Em certo sentido, até compreendo por que algumas pessoas se
sentem desconcertadas ou até incomodadas pela Teologia. Lembro-me de certa
ocasião em que dava uma palestra para os pilotos da R.A.F. e um oficial velho e
rijo levantou-se e disse: Nada disso tem serventia para mim. Mas saiba que
também sou um homem religioso. Sei que existe um Deus. Sozinho no deserto, à
noite, já senti a presença dele: o tremendo mistério. E é exatamente por isso
que não acredito em todas essas fórmulas e esses dogmas a respeito dele. Para
qualquer um que tenha conhecido a realidade, todos eles parecem mesquinhos,
pedantes e irreais.
Ora, num sentido, até concordo com esse homem. Creio que ele
provavelmente teve uma experiência real de Deus no deserto. Quando se voltou da
experiência para o credo cristão, acho que realmente passou de algo real para
algo menos real. Da mesma maneira, um homem que já viu o Atlântico da praia e
depois olha um mapa do Atlântico também está trocando a coisa real pela menos
real: troca as ondas de verdade por um pedaço de papel colorido. Mas é
exatamente essa a questão. Admito que o mapa não passa de uma folha de papel
colorido, mas há duas coisas que devemos lembrar a seu respeito. Em primeiro
lugar, ele se baseia nas experiências de centenas ou milhares de pessoas que
navegaram pelas águas do verdadeiro oceano Atlântico. Dessa forma, tem por trás
de si uma massa de informações tão reais quanto a que se pode ter da beira da
praia; com a diferença que, enquanto a sua é um único relance, o mapa abarca e
colige todas as experiências de diversas pessoas. Em segundo lugar, se você
quer ir para algum lugar, o mapa é absolutamente necessário. Enquanto você se
contentar com caminhadas à beira da praia, seus vislumbres serão mais
divertidos que o exame do mapa; mas o mapa será de mais valia que uma caminhada
pela praia se você quiser ir para os Estados Unidos.

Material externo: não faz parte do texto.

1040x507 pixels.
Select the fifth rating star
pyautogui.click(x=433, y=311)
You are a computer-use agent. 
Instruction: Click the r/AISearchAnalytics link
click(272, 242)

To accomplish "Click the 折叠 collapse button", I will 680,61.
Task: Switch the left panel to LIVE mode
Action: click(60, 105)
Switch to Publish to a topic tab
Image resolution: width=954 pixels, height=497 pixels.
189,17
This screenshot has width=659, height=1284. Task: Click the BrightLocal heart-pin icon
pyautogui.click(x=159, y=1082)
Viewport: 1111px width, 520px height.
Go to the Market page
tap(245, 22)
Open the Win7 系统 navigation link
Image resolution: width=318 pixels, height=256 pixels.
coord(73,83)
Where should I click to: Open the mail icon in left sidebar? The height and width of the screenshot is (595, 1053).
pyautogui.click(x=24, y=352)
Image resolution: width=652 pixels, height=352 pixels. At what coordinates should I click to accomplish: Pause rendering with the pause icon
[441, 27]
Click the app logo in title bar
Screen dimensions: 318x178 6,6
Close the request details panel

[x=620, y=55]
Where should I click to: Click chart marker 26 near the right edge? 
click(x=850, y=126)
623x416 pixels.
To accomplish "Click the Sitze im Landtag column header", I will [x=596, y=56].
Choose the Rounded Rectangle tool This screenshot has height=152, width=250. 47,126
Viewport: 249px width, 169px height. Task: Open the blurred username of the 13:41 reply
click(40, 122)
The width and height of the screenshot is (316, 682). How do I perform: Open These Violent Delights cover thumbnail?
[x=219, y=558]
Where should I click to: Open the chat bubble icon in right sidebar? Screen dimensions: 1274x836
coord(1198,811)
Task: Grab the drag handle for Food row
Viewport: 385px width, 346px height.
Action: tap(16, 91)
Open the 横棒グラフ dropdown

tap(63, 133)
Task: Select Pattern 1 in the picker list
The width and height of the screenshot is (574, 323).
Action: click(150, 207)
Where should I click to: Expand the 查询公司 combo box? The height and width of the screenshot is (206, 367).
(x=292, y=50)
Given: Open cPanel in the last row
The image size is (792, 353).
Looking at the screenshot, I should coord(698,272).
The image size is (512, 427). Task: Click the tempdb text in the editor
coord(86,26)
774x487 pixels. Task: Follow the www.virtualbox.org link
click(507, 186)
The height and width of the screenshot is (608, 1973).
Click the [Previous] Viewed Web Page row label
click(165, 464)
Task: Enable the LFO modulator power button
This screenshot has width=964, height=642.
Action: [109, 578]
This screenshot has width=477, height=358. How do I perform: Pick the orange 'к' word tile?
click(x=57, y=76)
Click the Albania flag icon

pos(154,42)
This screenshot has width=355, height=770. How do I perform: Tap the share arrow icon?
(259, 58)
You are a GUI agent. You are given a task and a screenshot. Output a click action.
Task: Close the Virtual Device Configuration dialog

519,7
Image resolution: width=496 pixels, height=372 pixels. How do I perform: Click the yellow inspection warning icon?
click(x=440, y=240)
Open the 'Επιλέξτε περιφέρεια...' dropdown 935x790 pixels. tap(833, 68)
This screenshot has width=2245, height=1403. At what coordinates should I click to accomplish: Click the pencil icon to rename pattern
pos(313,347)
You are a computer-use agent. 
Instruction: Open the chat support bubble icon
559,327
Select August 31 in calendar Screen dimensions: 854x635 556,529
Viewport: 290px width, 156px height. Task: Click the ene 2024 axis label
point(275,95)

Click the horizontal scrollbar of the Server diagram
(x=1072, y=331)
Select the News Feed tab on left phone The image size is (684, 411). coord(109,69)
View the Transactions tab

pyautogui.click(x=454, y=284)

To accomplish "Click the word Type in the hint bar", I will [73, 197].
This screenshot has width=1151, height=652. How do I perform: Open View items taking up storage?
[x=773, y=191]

A Teologia é como o mapa. O simples ato de aprender e pensar
sobre as doutrinas cristãs, considerado em si mesmo, é sem dúvida menos real e
menos instigante do que o tipo de experiência que meu amigo teve no deserto. As
doutrinas não são Deus, são como um mapa. Esse mapa, porém, é baseado nas
experiências de centenas de pessoas que realmente tiveram contato com Deus —
experiências diante das quais os pequenos frêmitos e sentimentos piedosos que
você e eu podemos ter não passam de coisas elementares e bastante confusas.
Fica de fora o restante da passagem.